▶ THE TASK
Using the material below, print the line that contains "Βινυλικό Πάτωμα LVT SPC - Helsinki (53, 459)", the line that contains "ΞΥΛΕΙΑ ΕΛΑΤΗΣ (32, 209)", and every line in between, exactly and nothing else.

------ DATASET

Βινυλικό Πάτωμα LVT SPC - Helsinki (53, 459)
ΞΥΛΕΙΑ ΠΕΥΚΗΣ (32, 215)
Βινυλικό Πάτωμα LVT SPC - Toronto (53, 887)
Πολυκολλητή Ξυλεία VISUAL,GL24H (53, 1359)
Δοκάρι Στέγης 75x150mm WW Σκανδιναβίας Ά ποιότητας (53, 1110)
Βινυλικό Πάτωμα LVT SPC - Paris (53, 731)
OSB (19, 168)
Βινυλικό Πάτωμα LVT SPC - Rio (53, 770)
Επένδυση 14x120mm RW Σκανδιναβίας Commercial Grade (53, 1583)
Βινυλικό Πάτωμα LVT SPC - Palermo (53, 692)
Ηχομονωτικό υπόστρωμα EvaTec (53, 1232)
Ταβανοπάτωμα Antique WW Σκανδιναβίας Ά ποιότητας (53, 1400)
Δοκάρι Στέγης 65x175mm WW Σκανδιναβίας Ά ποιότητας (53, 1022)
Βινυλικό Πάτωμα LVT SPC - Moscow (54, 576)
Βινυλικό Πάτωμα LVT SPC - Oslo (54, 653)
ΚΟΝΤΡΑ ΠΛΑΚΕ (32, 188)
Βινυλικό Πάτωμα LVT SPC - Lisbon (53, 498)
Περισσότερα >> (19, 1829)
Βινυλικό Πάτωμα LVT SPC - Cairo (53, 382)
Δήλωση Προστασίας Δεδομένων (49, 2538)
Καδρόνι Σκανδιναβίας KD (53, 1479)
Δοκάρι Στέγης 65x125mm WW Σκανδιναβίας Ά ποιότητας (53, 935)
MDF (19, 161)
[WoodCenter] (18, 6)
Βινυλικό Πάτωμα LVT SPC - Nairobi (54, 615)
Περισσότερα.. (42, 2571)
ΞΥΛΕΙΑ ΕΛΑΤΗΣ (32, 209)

------------
------ DATASET

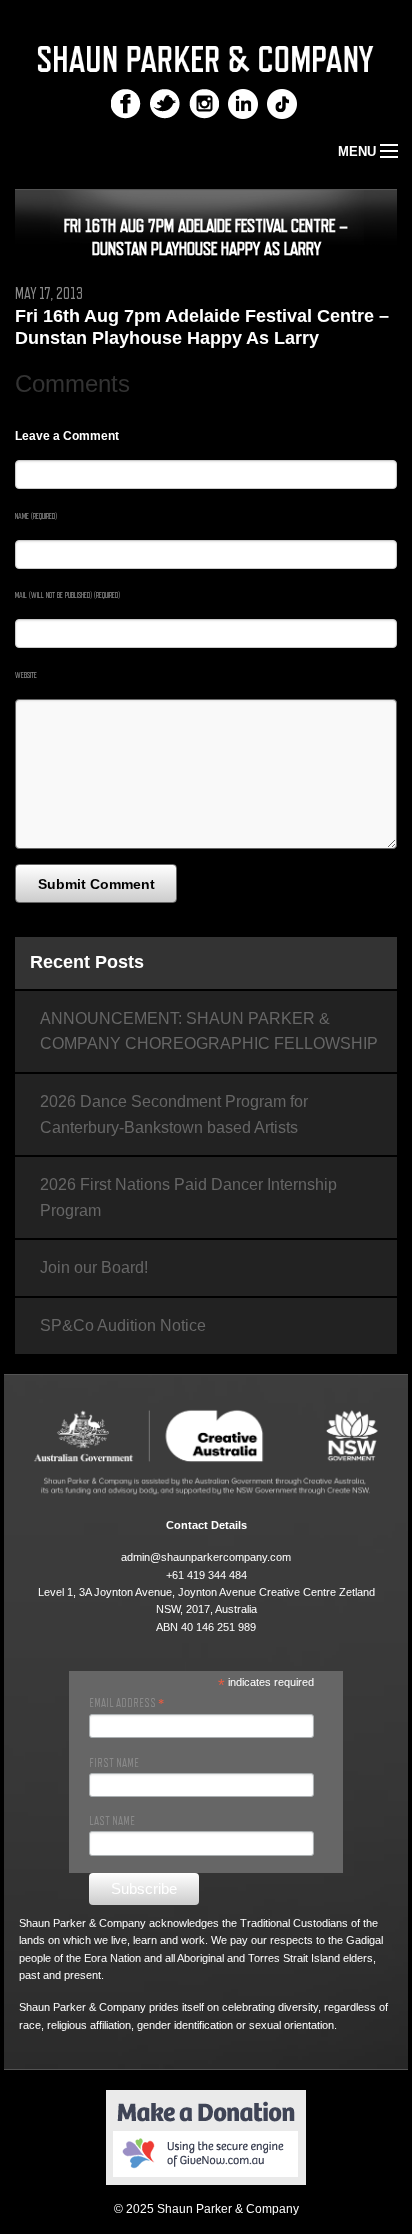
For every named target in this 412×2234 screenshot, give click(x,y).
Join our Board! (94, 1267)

------------

▶ EXPECTED OUTPUT
Βινυλικό Πάτωμα LVT SPC - Helsinki (53, 459)
ΞΥΛΕΙΑ ΠΕΥΚΗΣ (32, 215)
Βινυλικό Πάτωμα LVT SPC - Toronto (53, 887)
Πολυκολλητή Ξυλεία VISUAL,GL24H (53, 1359)
Δοκάρι Στέγης 75x150mm WW Σκανδιναβίας Ά ποιότητας (53, 1110)
Βινυλικό Πάτωμα LVT SPC - Paris (53, 731)
OSB (19, 168)
Βινυλικό Πάτωμα LVT SPC - Rio (53, 770)
Επένδυση 14x120mm RW Σκανδιναβίας Commercial Grade (53, 1583)
Βινυλικό Πάτωμα LVT SPC - Palermo (53, 692)
Ηχομονωτικό υπόστρωμα EvaTec (53, 1232)
Ταβανοπάτωμα Antique WW Σκανδιναβίας Ά ποιότητας (53, 1400)
Δοκάρι Στέγης 65x175mm WW Σκανδιναβίας Ά ποιότητας (53, 1022)
Βινυλικό Πάτωμα LVT SPC - Moscow (54, 576)
Βινυλικό Πάτωμα LVT SPC - Oslo (54, 653)
ΚΟΝΤΡΑ ΠΛΑΚΕ (32, 188)
Βινυλικό Πάτωμα LVT SPC - Lisbon (53, 498)
Περισσότερα >> (19, 1829)
Βινυλικό Πάτωμα LVT SPC - Cairo (53, 382)
Δήλωση Προστασίας Δεδομένων (49, 2538)
Καδρόνι Σκανδιναβίας KD (53, 1479)
Δοκάρι Στέγης 65x125mm WW Σκανδιναβίας Ά ποιότητας (53, 935)
MDF (19, 161)
[WoodCenter] (18, 6)
Βινυλικό Πάτωμα LVT SPC - Nairobi (54, 615)
Περισσότερα.. (42, 2571)
ΞΥΛΕΙΑ ΕΛΑΤΗΣ (32, 209)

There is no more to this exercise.